*EXERCISE BRIEF*. From the line containing "Add to cart (1503, 664)" to the end of the records below, output each line exactly; include both ends and nothing else.

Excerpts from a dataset
★ ★ ★ ★ ★ ★ ★
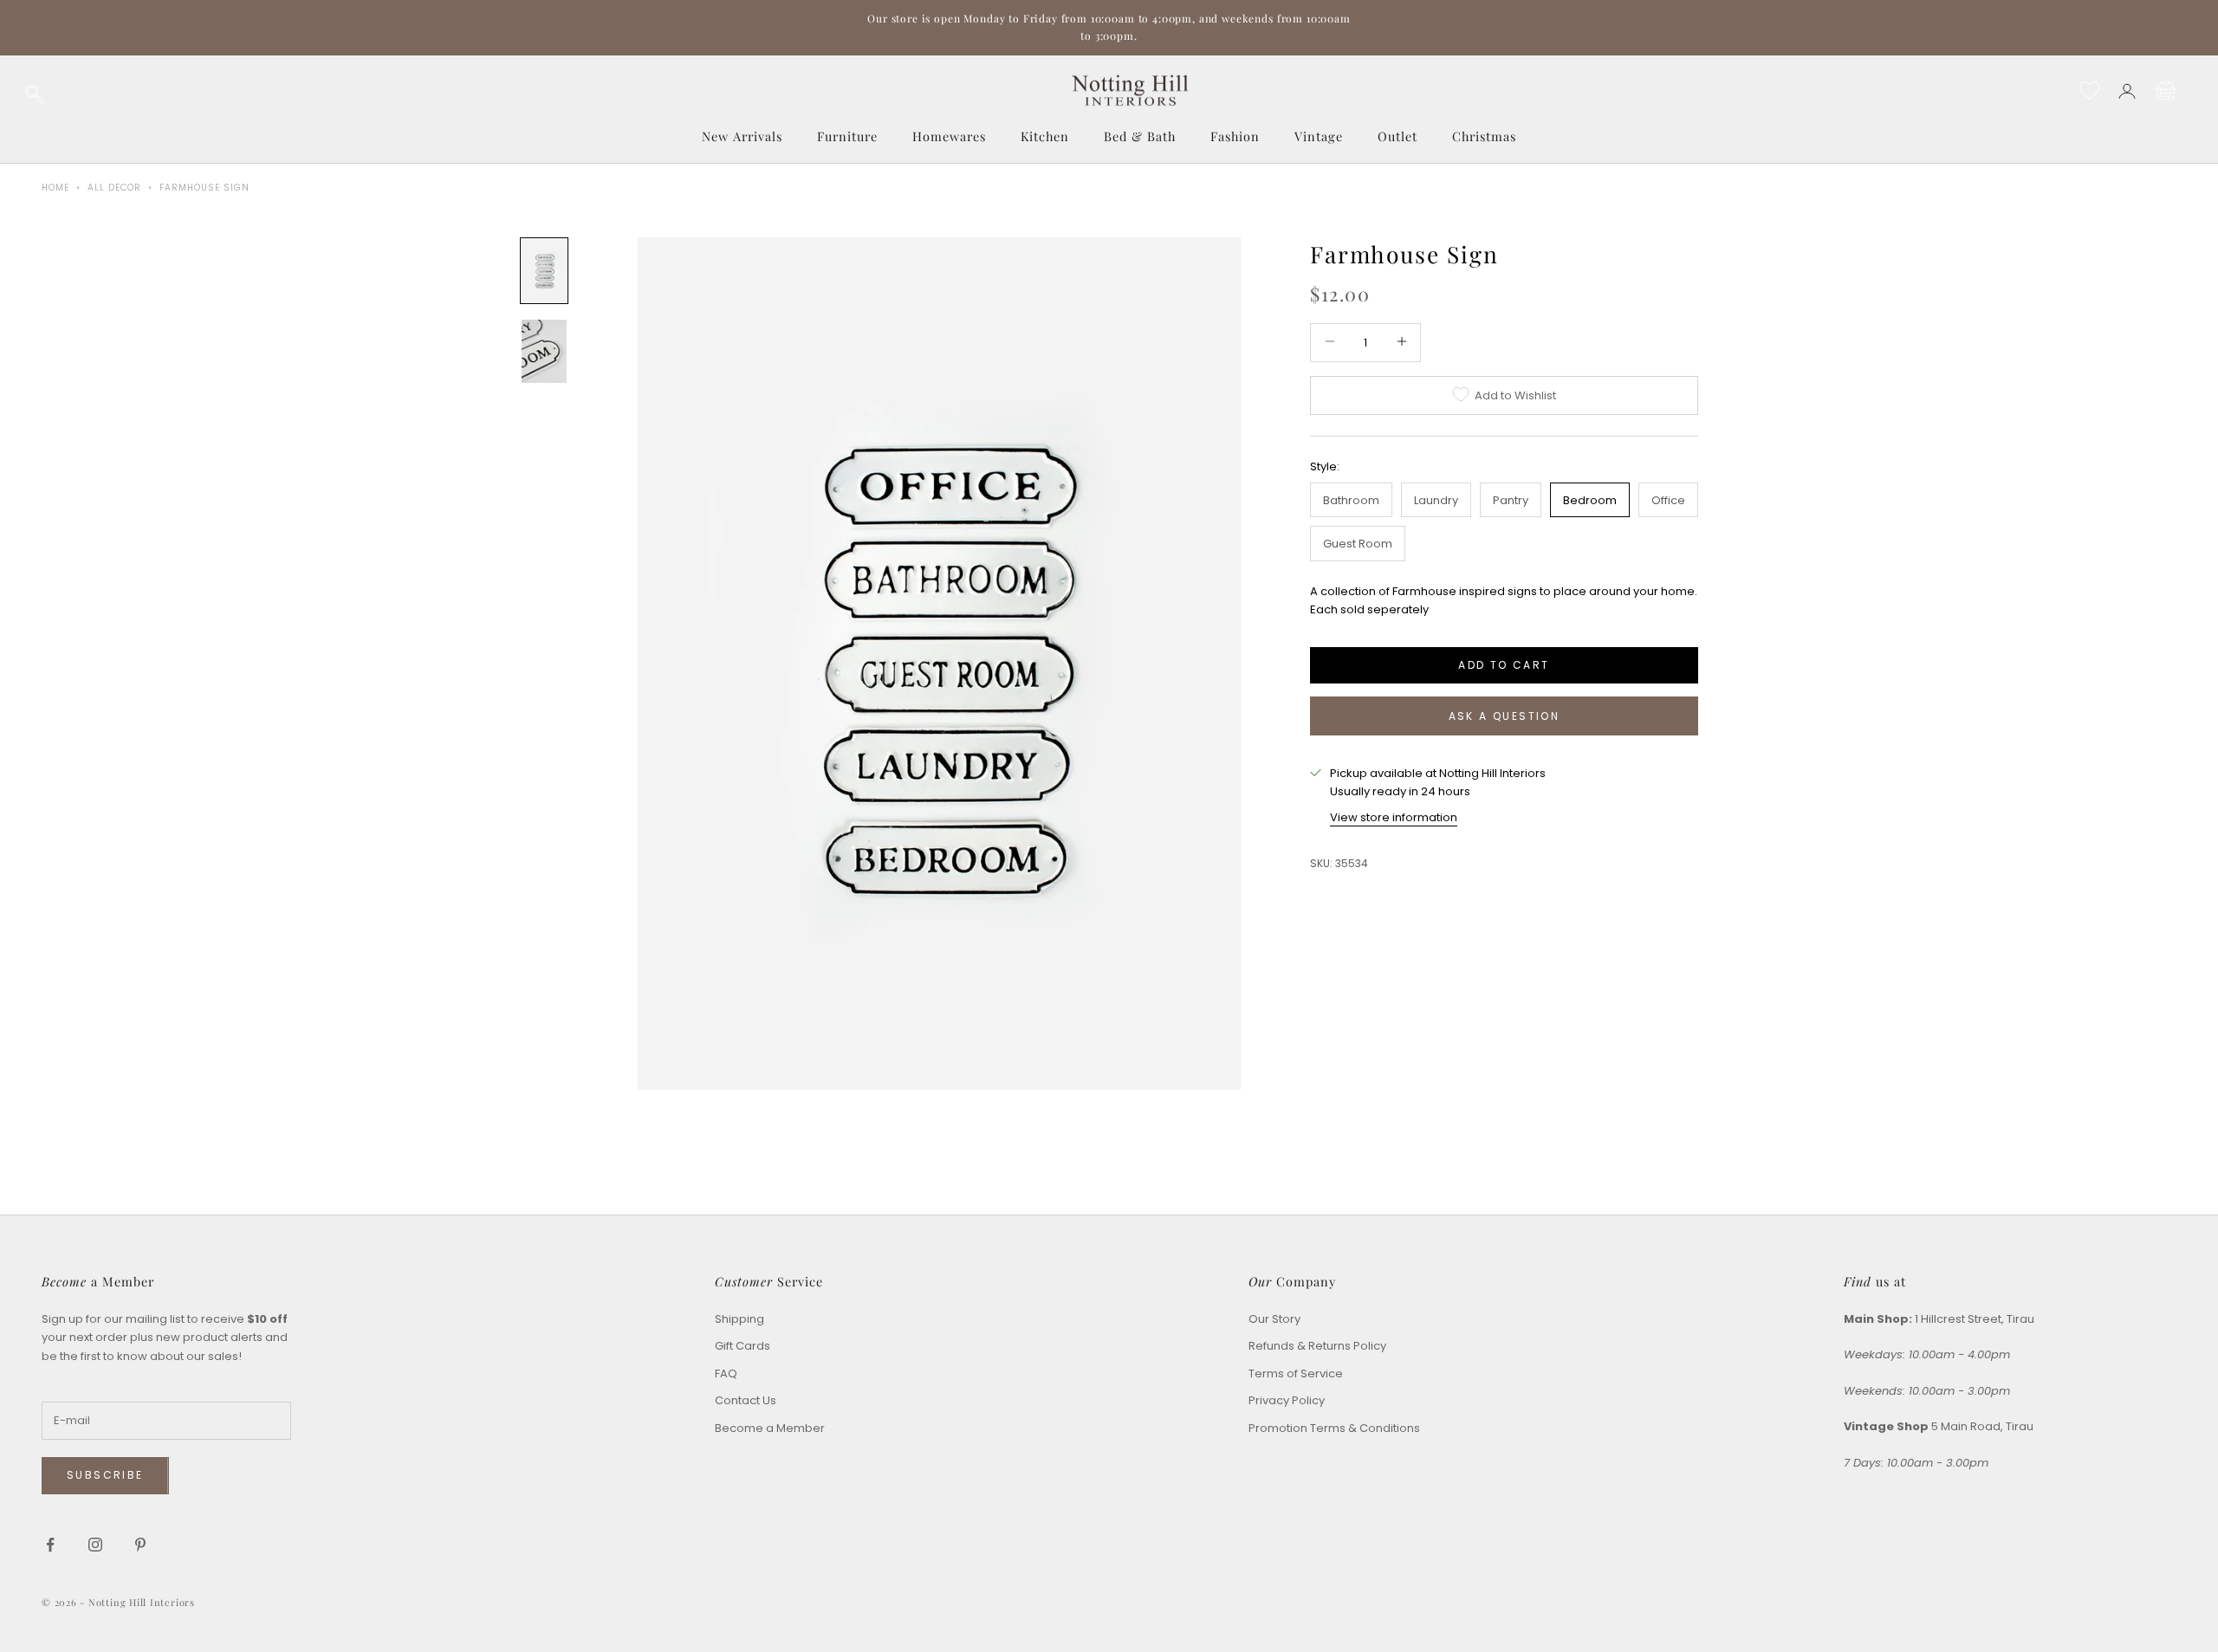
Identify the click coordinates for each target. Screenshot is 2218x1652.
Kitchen (1045, 136)
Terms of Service (1295, 1373)
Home (55, 187)
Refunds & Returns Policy (1317, 1346)
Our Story (1274, 1319)
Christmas (1484, 136)
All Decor (114, 187)
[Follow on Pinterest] (140, 1544)
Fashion (1235, 136)
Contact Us (745, 1400)
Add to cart (1503, 664)
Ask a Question (1504, 716)
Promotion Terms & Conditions (1334, 1428)
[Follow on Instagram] (95, 1544)
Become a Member (770, 1428)
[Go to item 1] (544, 270)
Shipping (739, 1319)
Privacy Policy (1286, 1400)
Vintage (1318, 136)
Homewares (949, 136)
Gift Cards (742, 1346)
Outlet (1397, 136)
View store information (1393, 816)
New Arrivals (742, 136)
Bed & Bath (1140, 136)
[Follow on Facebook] (50, 1544)
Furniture (847, 136)
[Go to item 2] (544, 351)
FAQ (726, 1373)
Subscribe (105, 1474)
★ ★ ★ ★ ★ ★ ★
*TASK ANSWER*.
Add to cart (1503, 664)
Ask a Question (1504, 716)
Promotion Terms & Conditions (1334, 1428)
[Follow on Instagram] (95, 1544)
Become a Member (770, 1428)
[Go to item 1] (544, 270)
Shipping (739, 1319)
Privacy Policy (1286, 1400)
Vintage (1318, 136)
Homewares (949, 136)
Gift Cards (742, 1346)
Outlet (1397, 136)
View store information (1393, 816)
New Arrivals (742, 136)
Bed & Bath (1140, 136)
[Follow on Facebook] (50, 1544)
Furniture (847, 136)
[Go to item 2] (544, 351)
FAQ (726, 1373)
Subscribe (105, 1474)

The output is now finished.